Reigning Iditarod champ Brent Sass drops out of race over health concerns

A man in a white ruffed fur parka
Brent Sass talks with a checkpoint official in Grayling on Friday, March 10. (Lex Treinen/Alaska Public Media)

Defending Iditarod champion Brent Sass scratched from the 2023 race in Eagle Island on Saturday due to health concerns.

Iditarod officials said in a brief statement that Sass’s 11 dogs were in good shape, but Sass felt he could not properly care for them anymore due to his personal “periodontal health.” 

A three-minute Iditarod Insider video from Eagle Island, shows Sass pulling into the checkpoint in first place at 9:38 p.m. Friday. He told the checker he was feeling “not great, but alive.”

Sass said things had been “taking a turn” for awhile, “I just really wasn’t accepting it.”

“I’ve been kind of sick on and off the whole race, but it kind of hit hard today,” he said. “Also I have three cracked teeth that I haven’t dealt with and this morning — they’ve been kind of on and off giving me a hard time — but this morning it’s just kind of been a steady ache, non-stop kind of all day long.”

In an Instagram post Saturday night, Sass went into even more detail. He said he had a bad cold the whole race: chest pain, body aches, a sore throat. It kept getting worse. Then the pain from his cracked teeth started to become unbearable. Temperatures dropped to 30 degrees below zero.

“My body basically shutdown and for two runs I just hung on,” he said in the post. “Ultimately I couldn’t care for the dogs.”

Sass said he felt like his dog team could tell he was suffering. He told the Insider that during a rest earlier Friday, he slept the whole time “and didn’t do all the things that I needed to do with the dogs.” 

“And they noticed that. And they’ve been noticing it the whole time,” he said.

He said when the team went to leave after the rest “it was like the worst takeoff ever.” He said the dogs ran OK into Eagle Island.

“It’s just a matter of if I can get myself back to something that I feel like I can do them justice,” he told the Insider.

Sass officially scratched at 7:42 a.m.
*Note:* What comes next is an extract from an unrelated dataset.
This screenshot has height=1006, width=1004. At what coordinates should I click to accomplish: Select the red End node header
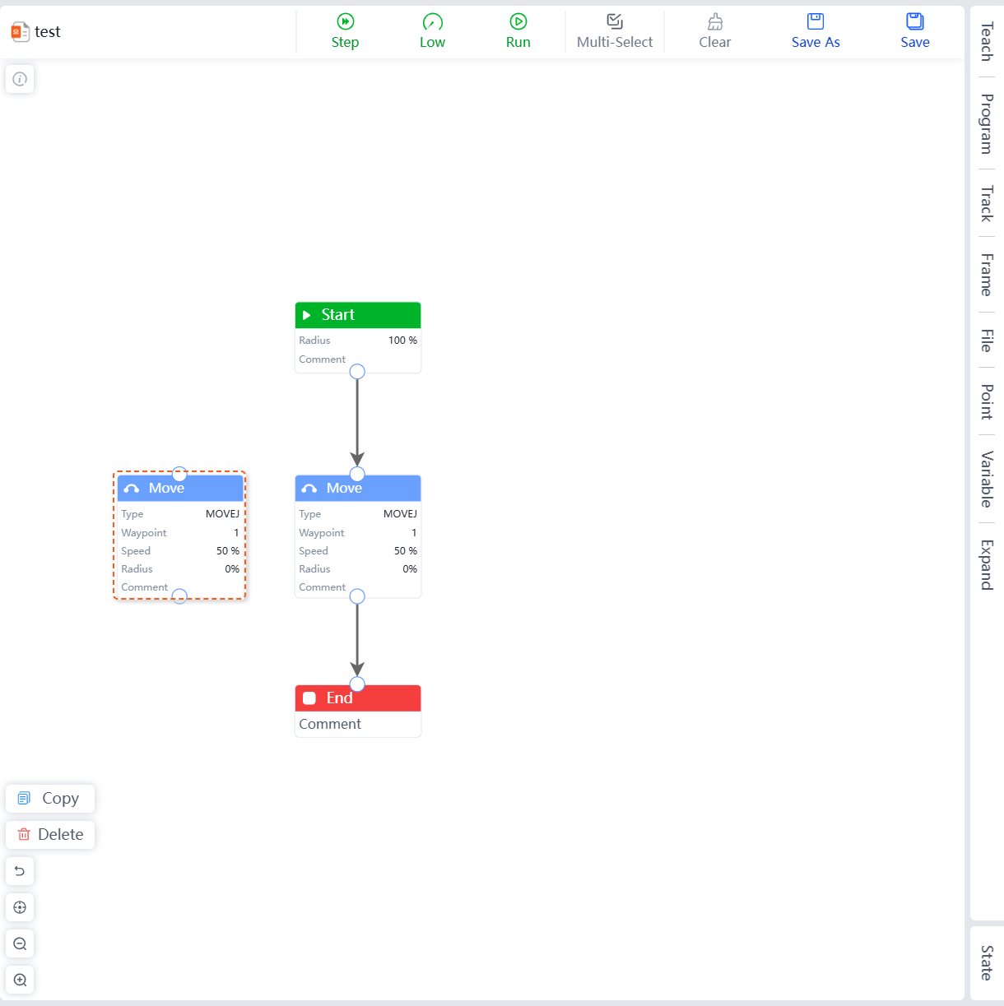click(358, 698)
Saturday.

Iditarod officials said a plane would pick Sass up at Eagle Island and get him to medical care. His dog team would also be flown out.
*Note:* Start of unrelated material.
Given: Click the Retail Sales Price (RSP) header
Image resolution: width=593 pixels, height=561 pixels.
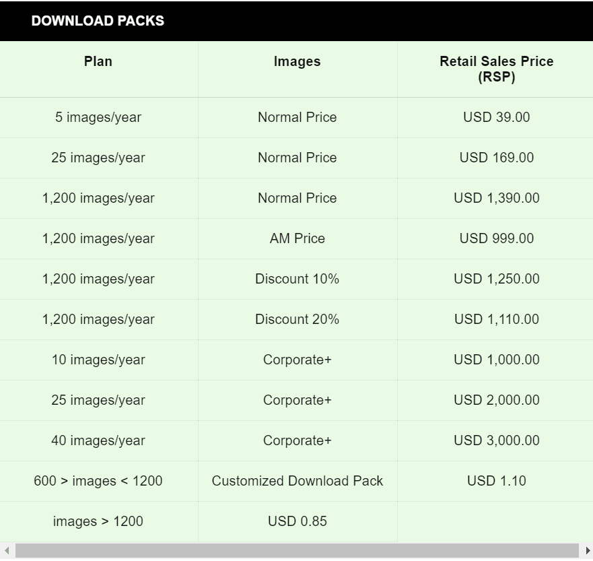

The Eagle Island checkpoint is nearly 600 miles into the race, located on a remote stretch of the Yukon River between Grayling and Kaltag. The only building at Eagle Island is a cabin.

Reached by phone in Nome on Saturday morning, Sass’s father, Mark Sass, said he was still waiting to hear more about what had happened.

“Yeah, I’m pretty sad, but it is what it is,” he said. “I just want him to be OK.”

On Instagram, Sass said he was being take care of in Unalakleet and the dogs were on their way to Anchorage.

“My amazing support crew of friends and family are working on logistics to get me and the dogs home so I can deal with my health and teeth issues ASAP,” he said. “Thank you to everyone for all the support all season this is not the ending to the Race that we wanted but I was forced to do what was in the best interest of my dogs and myself. It’s time to get well and focus forward!”

His post included a selfie of him on his sled, behind his team of dogs outside of Anvik.

“I was in some terrible pain but still right (where) I wanted to be,” he said.

This is the second scratch of this year’s Iditarod. Rookie Jennifer LaBar scratched in Rainy Pass on Monday due to a finger injury.

Thirty-one teams remained in the race as of Saturday morning. 

Sass claimed his first Iditarod championship in 2022, mushing to the win after his sled, with a broken runner, tumbled down a hill during an intense windstorm in the final stretches of trail. His team was able to find their way just in time, before five-time champ Dallas Seavey could catch up.

Ryan Redington took over the lead of this year’s race on Saturday, and was the first musher into Kaltag, at race mile 652. He was followed closely by Richie Diehl, Pete Kaiser, Jessie Holmes and Kelly Maixner.